# 1st attempt at new AKC Super Stack



## SuperG (May 11, 2013)

Rumors have been circulating amongst the AKC inner circle that a new "super stack" will be used in the near future when showing a GSD. Dog must be on their toes on all fours ( which she nailed ) but we're working on the gay tail still.

I think my girl has the "super stack" pretty well down...your thoughts?


SuperG


----------



## Jax08 (Feb 13, 2009)

Excellent. Is carrying a glass tabletop in their mouths a criteria as well?


----------



## SuperG (May 11, 2013)

Not as significant as the 4 glasses of champagne which are on the table..yet to be done ..none can spill a drop....otherwise it's a DQ


SuperG


----------



## dogfaeries (Feb 22, 2010)

I SO have you beat on that one. Here's my girl several years ago. No, she doesn't walk around like that.


----------



## McWeagle (Apr 23, 2014)

Nailed it!


----------



## SuperG (May 11, 2013)

dogfaeries

I do like it....but...not to be too much of a critic...you need to get her on her toes on the fronts...otherwise superb extension...that is the type of extension I am shooting for. I'm using the K-Tel Rac-n-Stack to develop the extension....is that what you used ???


SuperG


----------



## dogfaeries (Feb 22, 2010)

-=-=-

• _WHAT YOU NEED TO DO_
a – Which usernames post in the forum thread about the AKC super stack? Name each one once.
b – Could you retype the part of the forum thread about the AKC super stack that opens with the words containing "Not as significant" and closes with "around like that."?
Use only the forum thread about the AKC super stack for these.

• _RECORDS PROVIDED_
-=-=-

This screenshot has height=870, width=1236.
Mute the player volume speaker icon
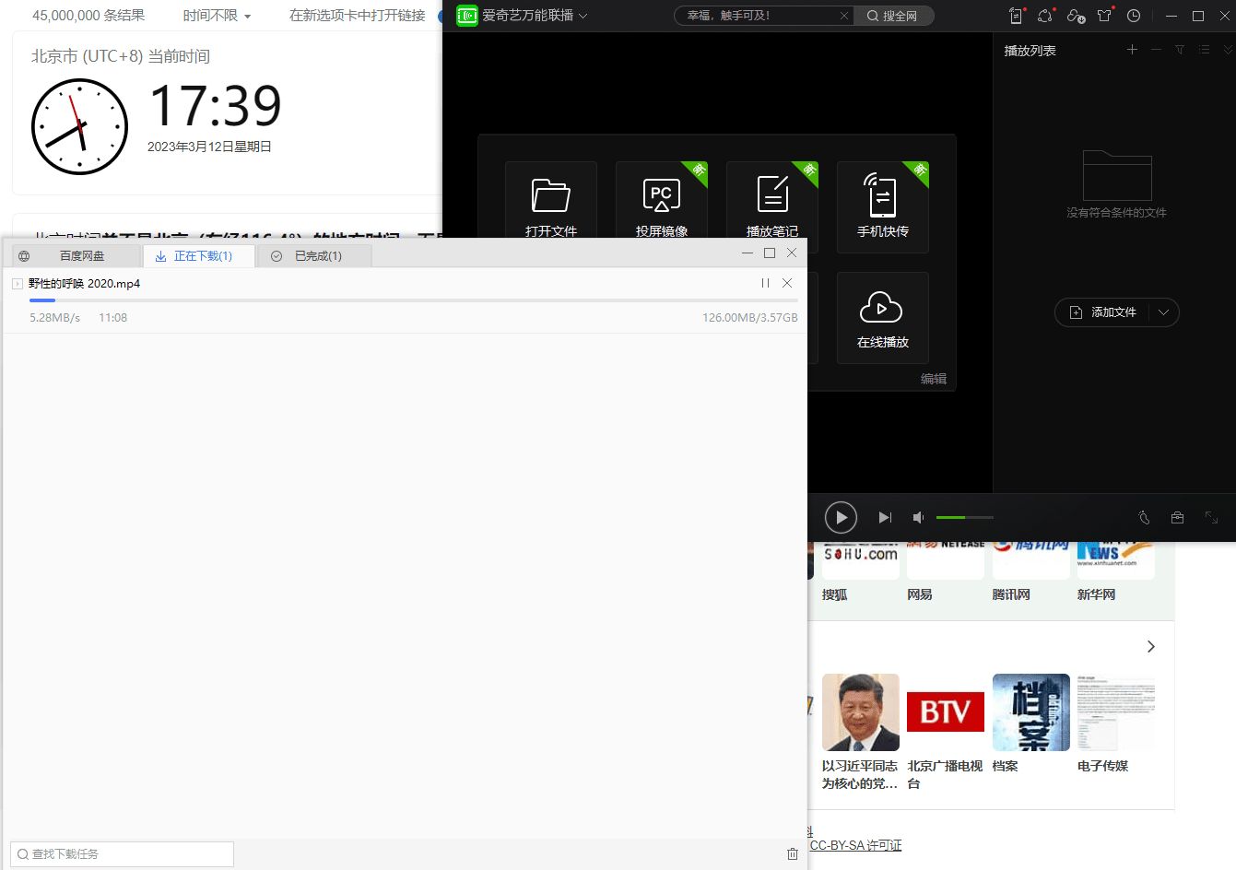918,518
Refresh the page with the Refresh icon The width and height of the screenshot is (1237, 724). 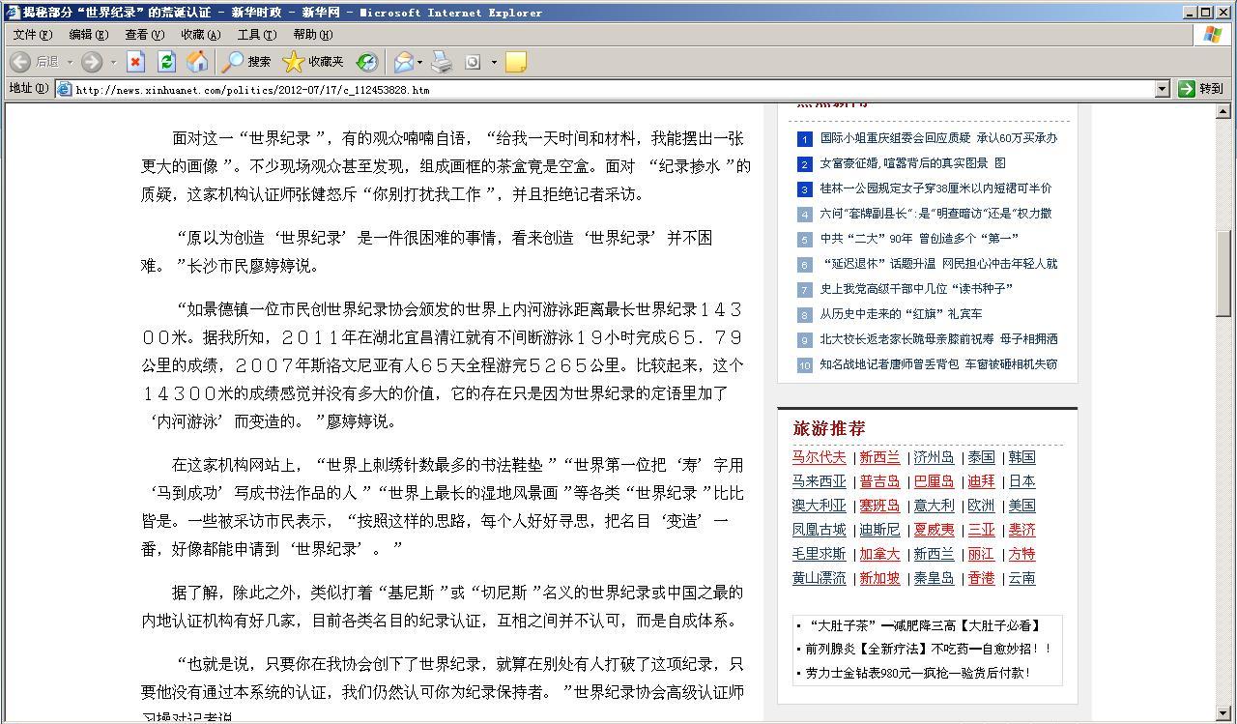(166, 62)
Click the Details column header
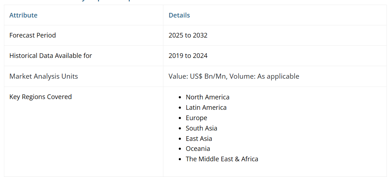The width and height of the screenshot is (389, 177). coord(179,15)
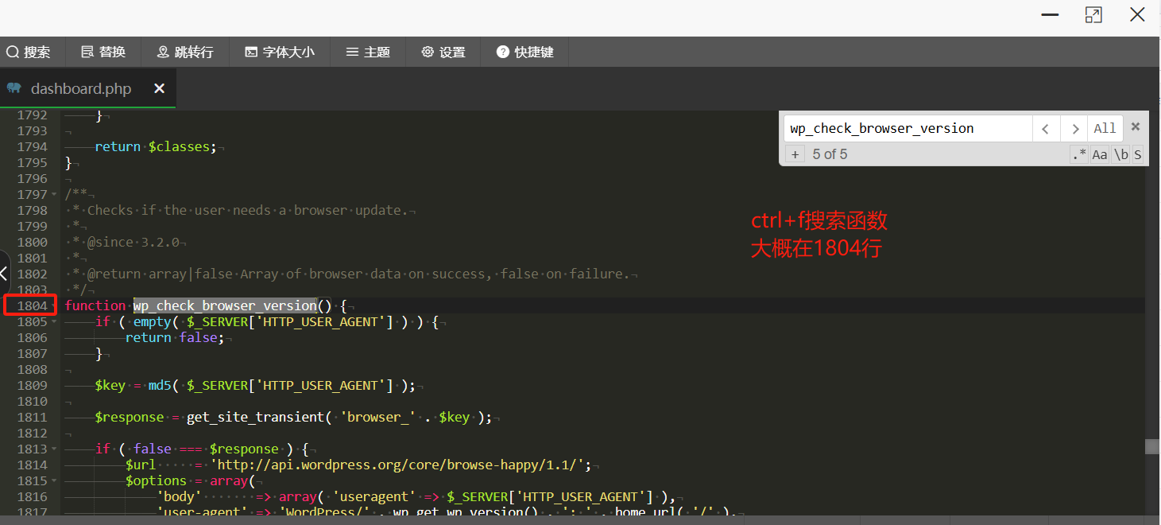Image resolution: width=1161 pixels, height=525 pixels.
Task: Open the 搜索 search tool in the toolbar
Action: click(29, 53)
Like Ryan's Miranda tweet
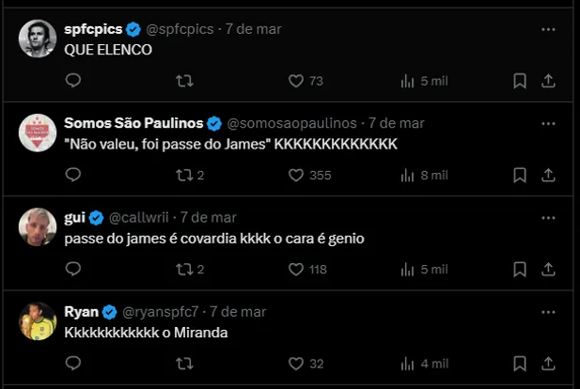 click(x=296, y=364)
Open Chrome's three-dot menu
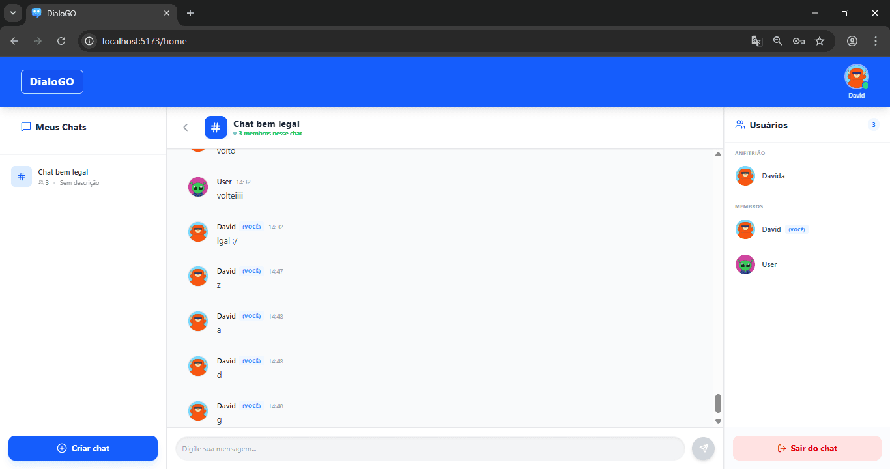890x469 pixels. click(x=875, y=41)
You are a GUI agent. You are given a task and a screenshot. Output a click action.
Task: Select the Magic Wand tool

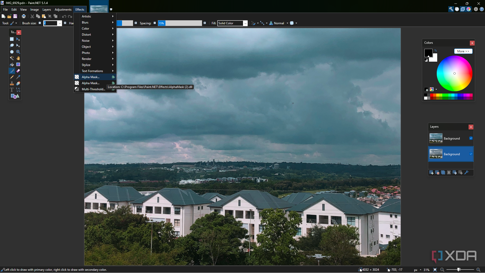coord(12,58)
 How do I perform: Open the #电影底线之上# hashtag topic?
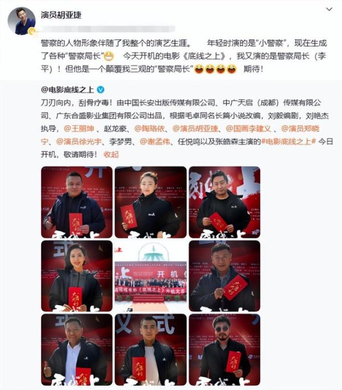coord(288,142)
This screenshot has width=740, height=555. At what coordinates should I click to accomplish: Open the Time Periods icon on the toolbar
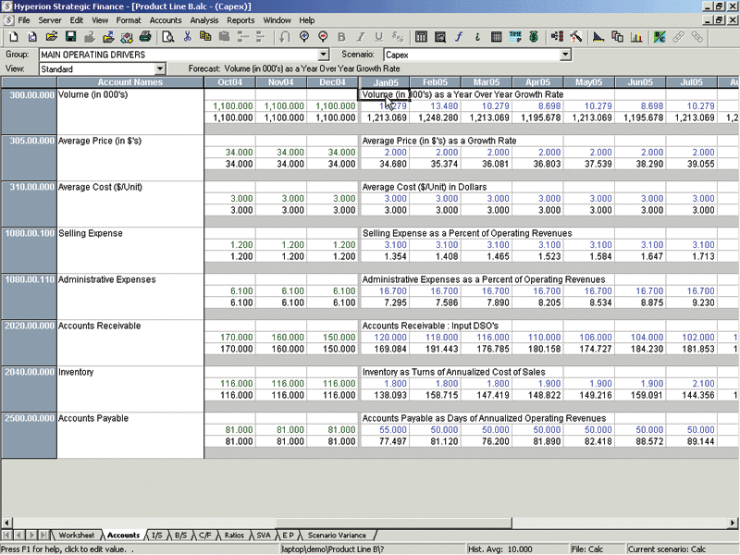[x=515, y=37]
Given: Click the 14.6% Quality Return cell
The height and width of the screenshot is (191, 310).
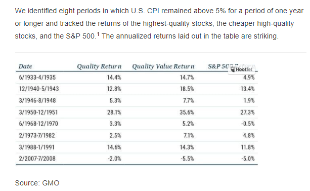Looking at the screenshot, I should pos(114,147).
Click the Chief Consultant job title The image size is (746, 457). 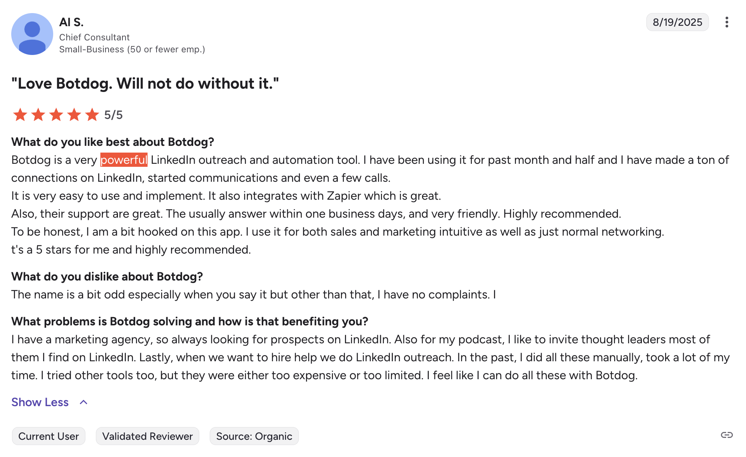(x=94, y=37)
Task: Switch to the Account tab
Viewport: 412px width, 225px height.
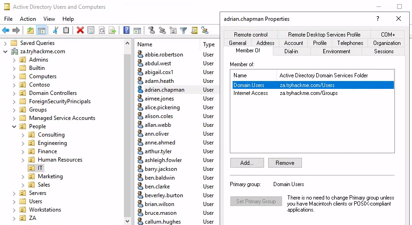Action: [x=294, y=43]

-=-=-

• _ANSWERS BELOW_
a – SuperG, Jax08, dogfaeries, McWeagle

b –
Not as significant as the 4 glasses of champagne which are on the table..yet to be done ..none can spill a drop....otherwise it's a DQ


SuperG


----------



## dogfaeries (Feb 22, 2010)

I SO have you beat on that one. Here's my girl several years ago. No, she doesn't walk around like that.